Trademark Appeal Case
本データベースは、特許庁の審決例をAIで解析・要約したものです。拒絶理由通知に対する意見書作成や、審判請求書等の作成時の参考としてお役立てください。
| 審判番号 | 平成11年審判第4502号 |
|---|---|
| 審判種別 | 不服 |
| 結論 | 勝訴(請求認容) |
本願商標は、別掲(1)のとおりの構成よりなり、平成9年9月18日に登録出願、その指定商品については、平成10年11月30日付けをもって手続補正書が提出され、第25類「被服,ガーター,靴下止め,ズボンつり,バンド,ベルト,履物」に補正されたものである。
原査定において、本願の拒絶の理由に引用した登録第1995371号商標(以下「引用商標」という。)は、別掲(2)のとおりの構成よりなり、昭和60年10月22日に登録出願、第17類「被服、布製身回品、寝具類」を指定商品として昭和62年10月27日に設定登録、平成10年5月26日に商標権存続期間の更新登録がなされたものである。
本願商標は、別掲(1)のとおり、角を丸めた三角形状の輪郭線の中に「SANNIT」の欧文字を、また、その輪郭線の外に「サニツト」の片仮名文字を書してなるところ、その欧文字及び片仮名文字に相応して「サニット」の称呼を生ずるものである。
一方、引用商標は、その構成別掲(2)のとおりであるところ、多少の装飾を施しているとしても、下段の欧文字部分は「SUNNET」の文字を書したものと容易に認識し得るものであり、上段の「サネット」の文字がその表音と認められることから、「サネット」の称呼を生ずるものである。

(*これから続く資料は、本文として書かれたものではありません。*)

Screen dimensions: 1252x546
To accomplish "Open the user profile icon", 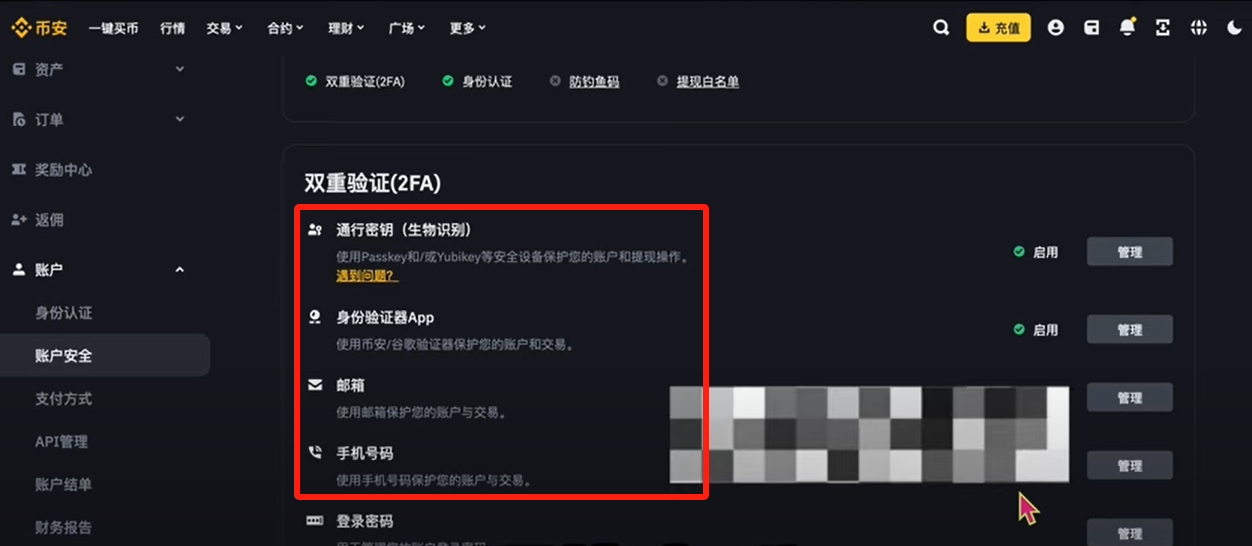I will [x=1055, y=28].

そこで、本願商標より生ずる「サニット」の称呼と引用商標より生ずる「サネット」の称呼を比較するに、両者は、3音という簡潔な音構成にして、第2音目に「ニ」の音と「ネ」の音の差異を有し、該差異音が促音を伴い強音として聴取される音であることから、その差異が称呼全体に与える影響は大きく、両商標をそれぞれ一連に称呼するときも十分に聴別し得るものと認められる。
さらに、本願商標と引用商標は、外観においては、明らかな差異を有するものであり、また、観念においては、その構成文字が造語にして、比較すべくもないものである。
そうすると、本願商標と引用商標は、その外観、称呼、観念のいずれにおいても、類似する商標ということができないものであることから、本願商標を商標法第4条第1項第11号に該当するとした原査定は、取消しを免れない。
その他、本願について拒絶の理由を発見しない。
よって、結論のとおり審決する。